Category Archives: Project

Scraping Flight Data with Python

Note:  The code for this project can be found in this github repo.

I have been building a new project that requires the prices of flights.  I looked for APIs but couldn’t find any that were free.  However, I had a great experience using BeautifulSoup when scraping baseball data for my Fantasy Baseball auto-roster algorithm project, so I decided to try to get my own data that way.  To start, I chose a single airline:  southwest.  In this post I’ll step you through a couple basics, including how to scrape when you need to submit form data.

Read more

How to Use Google Analytics and Tag Manager with WordPress

If you have a WordPress blog you might want to integrate Google Analytics (GA).  Instead of doing it directly with a plugin, however, consider integrating it by using Google’s Tag Manager (GTM) service.  GTM gives you far more flexibility in tracking and will make your Google Analytics experience much more rich.  I’ll give you a brief run down and a quick example to get you started.

Let’s say you’ve written a blog and want to find which articles people are finding most interesting.  You decide that instead of having all of the text displayed for every post, instead you’ll write one paragraph and then include a “Read More” button that expands the post [This is a standard option in the WordPress post editor].  Then, you want to track clicks on any of these “Read More” buttons.  This means you need two things:  1) a piece of code running on the page that will signal when a click event on the right objects happens and 2) a destination to record this data.  GTM helps you build/deploy the listener and GA will record the signal.

First, go to both analytics.google.com and tagmanager.google.com to create free accounts if you haven’t already.  You’ll need to follow the instructions and type in your domain.  Let’s start by building the GA goal.

Click Admin -> Goals -> New Goal.  In Goal Setup, choose Custom instead of a Template.  In Goal Description, name it ReadMoreButton and select “Event” for the Type.  In Goal Details we’ll fill out the following information:  Category Equals to ReadMore; Action Equals to Click; Label Equals to ReadMore; Value Equals to 1.  We’ve just defined a goal and it’s defined by these event details.  We will use the same information in defining the signal that GTM will send to establish the hand-shake between the two services.

Now go to GTM.  First, you need to deploy general Google Analytics to your site.  (Note:  If you previously had a GA WordPress plugin installed, deactivate it as this will take its place).  In your Workspace, click Add A New Tag.
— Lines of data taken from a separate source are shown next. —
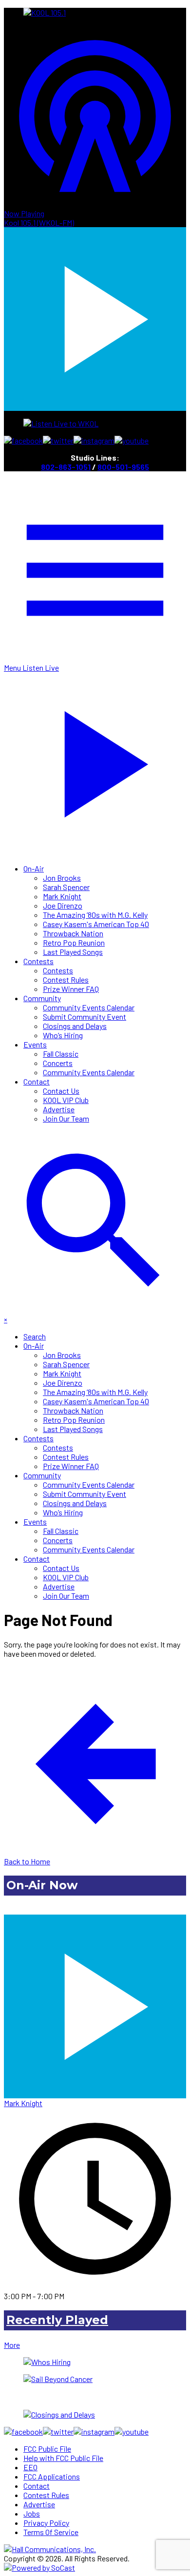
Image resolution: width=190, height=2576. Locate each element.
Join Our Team (66, 1118)
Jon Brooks (62, 877)
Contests (38, 961)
Click the tag icon in the Tag Configuration card and select Universal Analytics.  It will ask for your Tracking ID from GA.  To get that, navigate to GA and click Admin -> Tracking Info -> Tracking Code.  Copy and paste the text that looks like “UA-XXXXXXXX”.  Leave Track Type to Page View and then click the icon in Triggers to select “All Pages”.  Change the title of the Tag in the upper left corner of the screen to “ga-integration” and then save your changes.

This creates the code that needs to be embedded in all of your web pages that will allow Google Analytics to work on your blog.  Instead of manually doing that, download the “DuracellTomi’s Google Tag Manager for WordPress” plugin.  Once downloaded, activate and then just paste in your GTM id that looks like: “GTM-XXXXXX”.

Let’s pause and test the general GA integration.  Open up a tab that has your GA dashboard and navigate to Reporting -> Real Time -> Overview.  It should show a 0 because we never deployed our GTM tags/triggers.  Open up another tab that has your GTM workspace.  Next to the “Publish” button, expand the arrow and choose “Preview”.  Now, open up a third tab and navigate to your website.  If everything is working correctly you should have a GTM toolbar on the bottom of your page that contains Tags Fired On This Page: ga-integration.  Your GA dashboard should now display a number > 0, representing you and whoever else might be there.

Now let’s create a tag/trigger for our Read More event.  Let’s first create the tag in GTM by clicking Tags -> New.  Give it a title of “ReadMoreTag” in the upper left corner.  As before, in Tag Configuration choose Universal Analytics and add your Tracking ID.  However, this time change Track Type to Event.  Then, fill out Category/Action/Label/Value in exactly the same manner as we did when creating the goal in GA.  This will result in GTM sending a signal to GA that has all the information GA needs to recognize this event as our goal.  Leave everything else as the defaults.  Also, leave “Triggering” blank for a minute and save.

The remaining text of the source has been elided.